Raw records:
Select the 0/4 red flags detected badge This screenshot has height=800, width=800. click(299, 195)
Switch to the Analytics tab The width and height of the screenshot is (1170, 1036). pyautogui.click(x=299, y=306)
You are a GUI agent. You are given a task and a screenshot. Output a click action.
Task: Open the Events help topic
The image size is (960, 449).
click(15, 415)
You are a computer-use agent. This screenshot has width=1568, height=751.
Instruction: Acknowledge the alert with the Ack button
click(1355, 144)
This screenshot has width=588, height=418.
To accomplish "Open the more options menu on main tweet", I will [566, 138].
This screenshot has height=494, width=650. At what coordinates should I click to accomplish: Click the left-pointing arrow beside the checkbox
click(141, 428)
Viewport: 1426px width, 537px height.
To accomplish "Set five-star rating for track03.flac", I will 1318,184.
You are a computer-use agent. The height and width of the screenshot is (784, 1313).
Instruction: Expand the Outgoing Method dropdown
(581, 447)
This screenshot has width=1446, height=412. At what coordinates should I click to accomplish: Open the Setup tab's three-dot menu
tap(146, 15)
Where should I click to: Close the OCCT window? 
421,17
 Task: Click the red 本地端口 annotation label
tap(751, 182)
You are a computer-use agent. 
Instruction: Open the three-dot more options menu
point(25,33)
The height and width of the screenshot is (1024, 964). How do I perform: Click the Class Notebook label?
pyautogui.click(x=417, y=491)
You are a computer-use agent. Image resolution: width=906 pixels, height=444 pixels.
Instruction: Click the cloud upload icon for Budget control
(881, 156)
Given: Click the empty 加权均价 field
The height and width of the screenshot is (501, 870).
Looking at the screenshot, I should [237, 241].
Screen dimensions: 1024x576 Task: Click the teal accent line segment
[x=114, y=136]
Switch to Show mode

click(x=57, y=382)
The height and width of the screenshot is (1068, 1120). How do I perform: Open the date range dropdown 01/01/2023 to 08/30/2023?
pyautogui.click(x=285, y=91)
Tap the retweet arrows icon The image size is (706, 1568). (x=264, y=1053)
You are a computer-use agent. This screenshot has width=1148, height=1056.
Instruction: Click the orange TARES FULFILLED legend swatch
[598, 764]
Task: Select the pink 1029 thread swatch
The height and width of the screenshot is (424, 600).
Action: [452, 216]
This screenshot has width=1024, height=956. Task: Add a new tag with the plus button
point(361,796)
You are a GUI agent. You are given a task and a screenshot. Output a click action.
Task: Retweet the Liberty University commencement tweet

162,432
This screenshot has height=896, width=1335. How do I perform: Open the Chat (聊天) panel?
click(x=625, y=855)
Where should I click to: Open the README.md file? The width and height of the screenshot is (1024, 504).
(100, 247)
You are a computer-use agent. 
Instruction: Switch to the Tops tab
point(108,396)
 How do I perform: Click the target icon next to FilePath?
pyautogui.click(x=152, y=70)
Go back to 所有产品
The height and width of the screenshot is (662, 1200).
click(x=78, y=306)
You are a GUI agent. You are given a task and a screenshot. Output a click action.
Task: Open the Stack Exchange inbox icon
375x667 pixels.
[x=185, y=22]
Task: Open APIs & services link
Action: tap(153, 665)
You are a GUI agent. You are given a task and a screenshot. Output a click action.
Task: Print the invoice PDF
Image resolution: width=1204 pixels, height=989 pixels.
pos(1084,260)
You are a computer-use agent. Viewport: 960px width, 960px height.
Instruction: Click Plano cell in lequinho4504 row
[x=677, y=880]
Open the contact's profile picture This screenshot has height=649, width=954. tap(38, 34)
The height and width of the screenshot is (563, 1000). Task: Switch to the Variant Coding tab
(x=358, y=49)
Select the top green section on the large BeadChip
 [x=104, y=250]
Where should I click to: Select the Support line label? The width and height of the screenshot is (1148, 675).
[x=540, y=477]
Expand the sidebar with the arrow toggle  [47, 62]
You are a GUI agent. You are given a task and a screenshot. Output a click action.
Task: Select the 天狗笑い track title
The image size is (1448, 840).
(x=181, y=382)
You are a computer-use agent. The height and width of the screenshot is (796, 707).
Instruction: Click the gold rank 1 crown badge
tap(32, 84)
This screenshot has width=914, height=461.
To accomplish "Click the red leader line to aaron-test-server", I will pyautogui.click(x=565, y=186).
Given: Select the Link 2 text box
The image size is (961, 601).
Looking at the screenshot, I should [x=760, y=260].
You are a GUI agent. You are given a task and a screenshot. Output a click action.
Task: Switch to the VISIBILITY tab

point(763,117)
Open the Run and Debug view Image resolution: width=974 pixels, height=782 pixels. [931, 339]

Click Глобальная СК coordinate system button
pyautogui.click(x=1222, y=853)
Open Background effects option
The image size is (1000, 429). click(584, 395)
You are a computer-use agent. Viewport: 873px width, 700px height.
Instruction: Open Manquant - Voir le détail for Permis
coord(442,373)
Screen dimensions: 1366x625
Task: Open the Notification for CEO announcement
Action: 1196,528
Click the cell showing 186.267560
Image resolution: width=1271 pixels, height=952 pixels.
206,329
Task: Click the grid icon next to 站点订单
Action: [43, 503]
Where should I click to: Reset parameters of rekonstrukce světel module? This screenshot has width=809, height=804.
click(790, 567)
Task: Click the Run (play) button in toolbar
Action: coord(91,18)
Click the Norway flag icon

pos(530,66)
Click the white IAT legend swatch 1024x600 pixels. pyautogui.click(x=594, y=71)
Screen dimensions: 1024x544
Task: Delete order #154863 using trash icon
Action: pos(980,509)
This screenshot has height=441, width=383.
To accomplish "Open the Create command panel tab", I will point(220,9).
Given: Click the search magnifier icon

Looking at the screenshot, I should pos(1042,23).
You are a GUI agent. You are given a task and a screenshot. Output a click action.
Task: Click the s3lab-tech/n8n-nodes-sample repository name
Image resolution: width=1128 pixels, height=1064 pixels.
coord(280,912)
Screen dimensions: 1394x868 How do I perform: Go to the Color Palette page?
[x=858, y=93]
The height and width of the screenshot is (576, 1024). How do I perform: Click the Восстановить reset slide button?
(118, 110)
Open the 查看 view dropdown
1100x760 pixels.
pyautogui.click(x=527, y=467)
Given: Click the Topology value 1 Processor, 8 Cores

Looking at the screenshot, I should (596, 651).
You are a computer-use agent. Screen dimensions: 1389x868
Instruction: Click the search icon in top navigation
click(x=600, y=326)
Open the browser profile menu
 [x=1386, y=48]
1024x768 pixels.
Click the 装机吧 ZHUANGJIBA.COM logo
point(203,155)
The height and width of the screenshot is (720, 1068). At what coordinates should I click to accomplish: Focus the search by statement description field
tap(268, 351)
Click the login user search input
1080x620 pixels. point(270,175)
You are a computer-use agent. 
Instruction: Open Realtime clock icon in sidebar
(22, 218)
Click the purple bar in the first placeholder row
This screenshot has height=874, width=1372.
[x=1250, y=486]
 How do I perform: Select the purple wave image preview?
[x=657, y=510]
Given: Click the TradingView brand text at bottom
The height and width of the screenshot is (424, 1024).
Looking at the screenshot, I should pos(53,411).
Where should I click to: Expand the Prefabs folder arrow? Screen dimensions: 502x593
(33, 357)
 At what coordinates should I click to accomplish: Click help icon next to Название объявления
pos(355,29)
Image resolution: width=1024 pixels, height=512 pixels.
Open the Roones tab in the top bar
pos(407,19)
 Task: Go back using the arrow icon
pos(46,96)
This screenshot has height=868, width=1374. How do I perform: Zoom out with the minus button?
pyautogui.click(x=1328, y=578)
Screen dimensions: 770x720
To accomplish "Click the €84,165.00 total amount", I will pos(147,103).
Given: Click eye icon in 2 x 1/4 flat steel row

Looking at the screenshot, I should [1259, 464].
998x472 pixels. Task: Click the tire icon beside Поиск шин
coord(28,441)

* THE TASK
Rewrite every line of the material from its start through the line holding "click(15, 415)", inclusive, with the requests included. Add 91 to each click coordinate in the answers.

* FULL SOLUTION
Select the 0/4 red flags detected badge This screenshot has height=800, width=800. click(390, 286)
Switch to the Analytics tab The width and height of the screenshot is (1170, 1036). pyautogui.click(x=390, y=397)
You are a GUI agent. You are given a task and a screenshot. Output a click action.
Task: Open the Events help topic
The image size is (960, 449).
click(106, 506)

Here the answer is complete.